··· THE INPUT ···

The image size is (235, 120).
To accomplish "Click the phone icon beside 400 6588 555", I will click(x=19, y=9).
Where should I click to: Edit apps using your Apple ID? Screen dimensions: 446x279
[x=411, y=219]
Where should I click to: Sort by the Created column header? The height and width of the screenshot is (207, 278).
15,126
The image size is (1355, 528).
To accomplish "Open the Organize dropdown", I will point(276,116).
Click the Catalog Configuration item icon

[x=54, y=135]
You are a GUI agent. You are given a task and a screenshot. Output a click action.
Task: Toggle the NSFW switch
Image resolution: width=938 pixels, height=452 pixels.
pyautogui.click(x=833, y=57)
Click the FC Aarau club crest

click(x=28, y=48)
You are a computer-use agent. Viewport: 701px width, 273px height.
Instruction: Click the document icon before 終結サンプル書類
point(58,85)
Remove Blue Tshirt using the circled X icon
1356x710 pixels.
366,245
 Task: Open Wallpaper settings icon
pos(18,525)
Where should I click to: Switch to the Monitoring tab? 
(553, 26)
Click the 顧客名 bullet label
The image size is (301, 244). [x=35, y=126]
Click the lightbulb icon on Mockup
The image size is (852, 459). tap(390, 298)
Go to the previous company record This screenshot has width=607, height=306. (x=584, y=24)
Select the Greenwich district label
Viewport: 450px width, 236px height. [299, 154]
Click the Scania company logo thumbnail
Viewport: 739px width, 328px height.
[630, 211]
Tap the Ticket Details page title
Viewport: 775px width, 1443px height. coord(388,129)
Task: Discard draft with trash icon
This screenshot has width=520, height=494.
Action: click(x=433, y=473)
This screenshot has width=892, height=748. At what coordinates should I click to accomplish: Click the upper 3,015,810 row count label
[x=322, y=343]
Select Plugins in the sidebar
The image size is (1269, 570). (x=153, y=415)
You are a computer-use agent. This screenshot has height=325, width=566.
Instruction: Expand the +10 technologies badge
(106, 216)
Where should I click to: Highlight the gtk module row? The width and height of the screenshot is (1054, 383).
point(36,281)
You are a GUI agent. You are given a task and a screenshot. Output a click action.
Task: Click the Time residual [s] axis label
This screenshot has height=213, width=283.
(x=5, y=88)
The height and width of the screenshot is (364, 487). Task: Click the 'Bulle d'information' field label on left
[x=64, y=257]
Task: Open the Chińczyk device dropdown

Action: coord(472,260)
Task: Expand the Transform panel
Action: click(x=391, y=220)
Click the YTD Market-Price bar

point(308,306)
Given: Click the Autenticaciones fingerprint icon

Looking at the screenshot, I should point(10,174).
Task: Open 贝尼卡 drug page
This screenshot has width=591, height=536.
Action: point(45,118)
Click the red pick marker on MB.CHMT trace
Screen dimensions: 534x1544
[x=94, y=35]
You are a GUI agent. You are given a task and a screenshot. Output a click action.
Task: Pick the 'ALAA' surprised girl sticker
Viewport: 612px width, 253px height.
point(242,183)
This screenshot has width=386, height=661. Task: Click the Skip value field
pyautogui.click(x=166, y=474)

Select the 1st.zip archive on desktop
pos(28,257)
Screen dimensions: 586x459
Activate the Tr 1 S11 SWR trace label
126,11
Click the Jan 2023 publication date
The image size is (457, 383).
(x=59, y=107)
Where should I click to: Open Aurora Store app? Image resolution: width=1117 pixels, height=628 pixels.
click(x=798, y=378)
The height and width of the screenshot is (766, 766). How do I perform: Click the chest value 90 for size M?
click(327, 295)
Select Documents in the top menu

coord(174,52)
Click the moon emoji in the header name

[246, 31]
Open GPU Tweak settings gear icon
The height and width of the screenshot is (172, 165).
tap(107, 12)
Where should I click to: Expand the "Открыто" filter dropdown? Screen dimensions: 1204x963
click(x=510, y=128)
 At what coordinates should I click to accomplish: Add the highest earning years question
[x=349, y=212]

···

__DIRECTIONS__
Reproduce the listing above in its entirety, unchanged.

__YOUR RESPONSE__
The image size is (235, 120).
To accomplish "Click the phone icon beside 400 6588 555", I will click(x=19, y=9).
Where should I click to: Edit apps using your Apple ID? Screen dimensions: 446x279
[x=411, y=219]
Where should I click to: Sort by the Created column header? The height and width of the screenshot is (207, 278).
15,126
The image size is (1355, 528).
To accomplish "Open the Organize dropdown", I will point(276,116).
Click the Catalog Configuration item icon

[x=54, y=135]
You are a GUI agent. You are given a task and a screenshot. Output a click action.
Task: Toggle the NSFW switch
Image resolution: width=938 pixels, height=452 pixels.
pyautogui.click(x=833, y=57)
Click the FC Aarau club crest

click(x=28, y=48)
You are a computer-use agent. Viewport: 701px width, 273px height.
Instruction: Click the document icon before 終結サンプル書類
point(58,85)
Remove Blue Tshirt using the circled X icon
1356x710 pixels.
366,245
 Task: Open Wallpaper settings icon
pos(18,525)
Where should I click to: Switch to the Monitoring tab? 
(553, 26)
Click the 顧客名 bullet label
The image size is (301, 244). [x=35, y=126]
Click the lightbulb icon on Mockup
The image size is (852, 459). tap(390, 298)
Go to the previous company record This screenshot has width=607, height=306. (x=584, y=24)
Select the Greenwich district label
Viewport: 450px width, 236px height. [299, 154]
Click the Scania company logo thumbnail
Viewport: 739px width, 328px height.
[630, 211]
Tap the Ticket Details page title
Viewport: 775px width, 1443px height. coord(388,129)
Task: Discard draft with trash icon
This screenshot has width=520, height=494.
Action: click(x=433, y=473)
This screenshot has width=892, height=748. At what coordinates should I click to accomplish: Click the upper 3,015,810 row count label
[x=322, y=343]
Select Plugins in the sidebar
The image size is (1269, 570). (x=153, y=415)
You are a computer-use agent. This screenshot has height=325, width=566.
Instruction: Expand the +10 technologies badge
(106, 216)
Where should I click to: Highlight the gtk module row? The width and height of the screenshot is (1054, 383).
point(36,281)
You are a GUI agent. You are given a task and a screenshot. Output a click action.
Task: Click the Time residual [s] axis label
This screenshot has height=213, width=283.
(x=5, y=88)
The height and width of the screenshot is (364, 487). Task: Click the 'Bulle d'information' field label on left
[x=64, y=257]
Task: Open the Chińczyk device dropdown

Action: coord(472,260)
Task: Expand the Transform panel
Action: click(x=391, y=220)
Click the YTD Market-Price bar

point(308,306)
Given: Click the Autenticaciones fingerprint icon

Looking at the screenshot, I should point(10,174).
Task: Open 贝尼卡 drug page
This screenshot has width=591, height=536.
Action: point(45,118)
Click the red pick marker on MB.CHMT trace
Screen dimensions: 534x1544
[x=94, y=35]
You are a GUI agent. You are given a task and a screenshot. Output a click action.
Task: Pick the 'ALAA' surprised girl sticker
Viewport: 612px width, 253px height.
point(242,183)
This screenshot has width=386, height=661. Task: Click the Skip value field
pyautogui.click(x=166, y=474)

Select the 1st.zip archive on desktop
pos(28,257)
Screen dimensions: 586x459
Activate the Tr 1 S11 SWR trace label
126,11
Click the Jan 2023 publication date
The image size is (457, 383).
(x=59, y=107)
Where should I click to: Open Aurora Store app? Image resolution: width=1117 pixels, height=628 pixels.
click(x=798, y=378)
The height and width of the screenshot is (766, 766). How do I perform: Click the chest value 90 for size M?
click(327, 295)
Select Documents in the top menu

coord(174,52)
Click the moon emoji in the header name

[246, 31]
Open GPU Tweak settings gear icon
The height and width of the screenshot is (172, 165).
tap(107, 12)
Where should I click to: Expand the "Открыто" filter dropdown? Screen dimensions: 1204x963
click(x=510, y=128)
 At what coordinates should I click to accomplish: Add the highest earning years question
[x=349, y=212]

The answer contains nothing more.